Benson: The 75th Anniversary Celebration

By JODY BENSON
Los Alamos

I lean against the logs of the east wall of Fuller Lodge with my paper-plated piece of anniversary cake and watch the so-many-people who are there for the celebration of the Lab’s 75th anniversary.

Next to me, also leaning, is a life-sized cardboard WAC smiling sort-of shyly in her army uniform with that weird little hat that looks like a folded napkin that we ARCOA girls refused to wear with our Red Cross uniforms in Korea and Vietnam.

She’s young, this WAC, and she might never in the rest of her life participate in such a world-changing event as what she is doing at Project Y.
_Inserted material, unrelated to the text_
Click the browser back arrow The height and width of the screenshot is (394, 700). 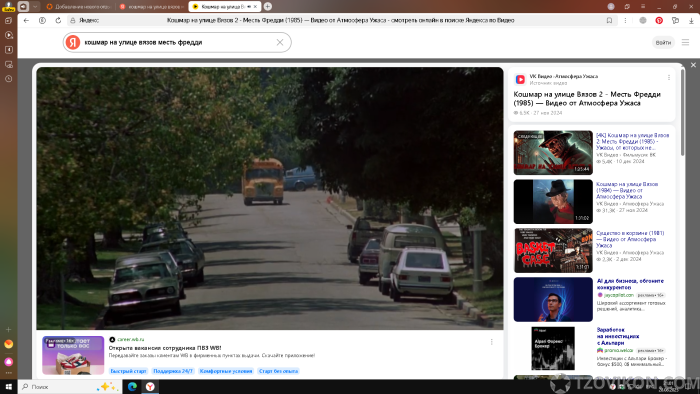tap(26, 21)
I bet she knows how important the work is—even if she doesn’t know what the work is. But within the restrictions imposed by secrecy and location, all the inconvenient isolation and shortages from housing to sanitary products, she’s part of the complex system supporting what she intuits will be something never ever seen before.
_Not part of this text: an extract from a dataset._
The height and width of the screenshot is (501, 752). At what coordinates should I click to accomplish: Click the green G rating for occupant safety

She and I both watch the crowds on the east lawn. The WAC would remember a different space hurrying with people—badged men in suits rushing inside to grab lunch, a couple scientists with heads together gesticulating in the shade of the old poplar trees. She would breathe the dust of the dirt road where MPs, caps pulled down against the sun, lounge against their jeeps, and beyond, she would see the organic shape of the Pond with its sway of cattails and an off-duty soldier paddling one of the remaining Ranch School canoes.

Our WAC wouldn’t see many kids. Not in 1943. She would’ve seen bulldozers roaring aside the clay soil to plow streets along which contractors would slap up wooden firetrap buildings for Lab space and eventually Sundts, Morganville and McKeeville housing for families the scientists insisted must accompany them. And everything everywhere is rolled up in barbwire.

She would look out and see young people. Everybody’s young. Everybody’s energetic. She wouldn’t know—at her age, how could she?—that 75 years later, her whole history has been lived, and her life is now part of the history today’s celebration celebrates. If she’s still alive, she’s in her 90s. But as part of history, the woman I stand beside today is shy, young, 20-something, a participant in her own important present, still with years of future ahead of her.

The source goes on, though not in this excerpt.